### THE PROBLEM
Please transcribe every record below exactly as written.

### MATERIAL PROVIDED
..........

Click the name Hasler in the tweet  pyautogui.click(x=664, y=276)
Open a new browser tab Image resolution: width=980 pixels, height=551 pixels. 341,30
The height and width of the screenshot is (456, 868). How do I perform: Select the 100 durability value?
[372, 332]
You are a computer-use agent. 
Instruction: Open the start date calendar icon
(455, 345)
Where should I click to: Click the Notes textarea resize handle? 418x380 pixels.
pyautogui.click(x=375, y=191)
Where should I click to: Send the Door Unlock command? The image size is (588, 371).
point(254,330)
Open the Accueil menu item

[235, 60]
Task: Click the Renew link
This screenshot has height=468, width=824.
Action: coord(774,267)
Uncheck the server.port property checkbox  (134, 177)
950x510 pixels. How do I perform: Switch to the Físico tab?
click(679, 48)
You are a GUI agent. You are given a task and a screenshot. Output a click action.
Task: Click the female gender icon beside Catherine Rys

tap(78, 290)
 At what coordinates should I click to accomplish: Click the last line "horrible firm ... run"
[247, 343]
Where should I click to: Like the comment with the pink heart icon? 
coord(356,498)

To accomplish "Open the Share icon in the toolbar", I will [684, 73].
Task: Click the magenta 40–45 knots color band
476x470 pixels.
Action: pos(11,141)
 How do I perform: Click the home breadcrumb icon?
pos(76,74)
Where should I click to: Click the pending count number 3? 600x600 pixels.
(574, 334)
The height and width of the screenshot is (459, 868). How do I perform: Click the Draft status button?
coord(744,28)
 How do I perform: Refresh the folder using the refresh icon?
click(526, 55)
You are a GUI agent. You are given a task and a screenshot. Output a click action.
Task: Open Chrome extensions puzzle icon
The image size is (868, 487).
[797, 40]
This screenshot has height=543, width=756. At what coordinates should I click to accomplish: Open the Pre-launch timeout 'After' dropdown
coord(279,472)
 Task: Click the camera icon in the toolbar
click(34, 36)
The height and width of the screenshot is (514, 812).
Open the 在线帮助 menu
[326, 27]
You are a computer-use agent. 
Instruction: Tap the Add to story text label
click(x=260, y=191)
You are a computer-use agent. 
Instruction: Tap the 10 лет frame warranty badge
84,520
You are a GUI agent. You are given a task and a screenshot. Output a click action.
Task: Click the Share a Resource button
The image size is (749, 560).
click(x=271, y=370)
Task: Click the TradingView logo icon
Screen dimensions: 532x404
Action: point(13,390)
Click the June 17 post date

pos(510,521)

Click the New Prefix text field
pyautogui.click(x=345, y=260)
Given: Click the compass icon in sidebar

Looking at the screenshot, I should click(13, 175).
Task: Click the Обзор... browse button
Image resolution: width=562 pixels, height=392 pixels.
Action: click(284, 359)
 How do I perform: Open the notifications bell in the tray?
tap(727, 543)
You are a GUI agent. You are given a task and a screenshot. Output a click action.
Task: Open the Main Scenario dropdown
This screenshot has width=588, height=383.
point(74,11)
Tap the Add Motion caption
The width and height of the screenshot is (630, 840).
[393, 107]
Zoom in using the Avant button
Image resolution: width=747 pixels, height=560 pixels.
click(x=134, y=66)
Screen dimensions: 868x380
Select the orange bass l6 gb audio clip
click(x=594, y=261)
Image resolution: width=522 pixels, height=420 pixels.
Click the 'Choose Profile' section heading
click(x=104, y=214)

..........

### RESULT OF THIS TASK
Click the name Hasler in the tweet  pyautogui.click(x=664, y=276)
Open a new browser tab Image resolution: width=980 pixels, height=551 pixels. 341,30
The height and width of the screenshot is (456, 868). How do I perform: Select the 100 durability value?
[372, 332]
You are a computer-use agent. 
Instruction: Open the start date calendar icon
(455, 345)
Where should I click to: Click the Notes textarea resize handle? 418x380 pixels.
pyautogui.click(x=375, y=191)
Where should I click to: Send the Door Unlock command? The image size is (588, 371).
point(254,330)
Open the Accueil menu item

[235, 60]
Task: Click the Renew link
This screenshot has height=468, width=824.
Action: coord(774,267)
Uncheck the server.port property checkbox  (134, 177)
950x510 pixels. How do I perform: Switch to the Físico tab?
click(679, 48)
You are a GUI agent. You are given a task and a screenshot. Output a click action.
Task: Click the female gender icon beside Catherine Rys

tap(78, 290)
 At what coordinates should I click to accomplish: Click the last line "horrible firm ... run"
[247, 343]
Where should I click to: Like the comment with the pink heart icon? 
coord(356,498)

To accomplish "Open the Share icon in the toolbar", I will [684, 73].
Task: Click the magenta 40–45 knots color band
476x470 pixels.
Action: pos(11,141)
 How do I perform: Click the home breadcrumb icon?
pos(76,74)
Where should I click to: Click the pending count number 3? 600x600 pixels.
(574, 334)
The height and width of the screenshot is (459, 868). How do I perform: Click the Draft status button?
coord(744,28)
 How do I perform: Refresh the folder using the refresh icon?
click(526, 55)
You are a GUI agent. You are given a task and a screenshot. Output a click action.
Task: Open Chrome extensions puzzle icon
The image size is (868, 487).
[797, 40]
This screenshot has height=543, width=756. At what coordinates should I click to accomplish: Open the Pre-launch timeout 'After' dropdown
coord(279,472)
 Task: Click the camera icon in the toolbar
click(34, 36)
The height and width of the screenshot is (514, 812).
Open the 在线帮助 menu
[326, 27]
You are a computer-use agent. 
Instruction: Tap the Add to story text label
click(x=260, y=191)
You are a computer-use agent. 
Instruction: Tap the 10 лет frame warranty badge
84,520
You are a GUI agent. You are given a task and a screenshot. Output a click action.
Task: Click the Share a Resource button
The image size is (749, 560).
click(x=271, y=370)
Task: Click the TradingView logo icon
Screen dimensions: 532x404
Action: point(13,390)
Click the June 17 post date

pos(510,521)

Click the New Prefix text field
pyautogui.click(x=345, y=260)
Given: Click the compass icon in sidebar

Looking at the screenshot, I should click(13, 175).
Task: Click the Обзор... browse button
Image resolution: width=562 pixels, height=392 pixels.
Action: click(284, 359)
 How do I perform: Open the notifications bell in the tray?
tap(727, 543)
You are a GUI agent. You are given a task and a screenshot. Output a click action.
Task: Open the Main Scenario dropdown
This screenshot has width=588, height=383.
point(74,11)
Tap the Add Motion caption
The width and height of the screenshot is (630, 840).
[393, 107]
Zoom in using the Avant button
Image resolution: width=747 pixels, height=560 pixels.
click(x=134, y=66)
Screen dimensions: 868x380
Select the orange bass l6 gb audio clip
click(x=594, y=261)
Image resolution: width=522 pixels, height=420 pixels.
Click the 'Choose Profile' section heading
click(x=104, y=214)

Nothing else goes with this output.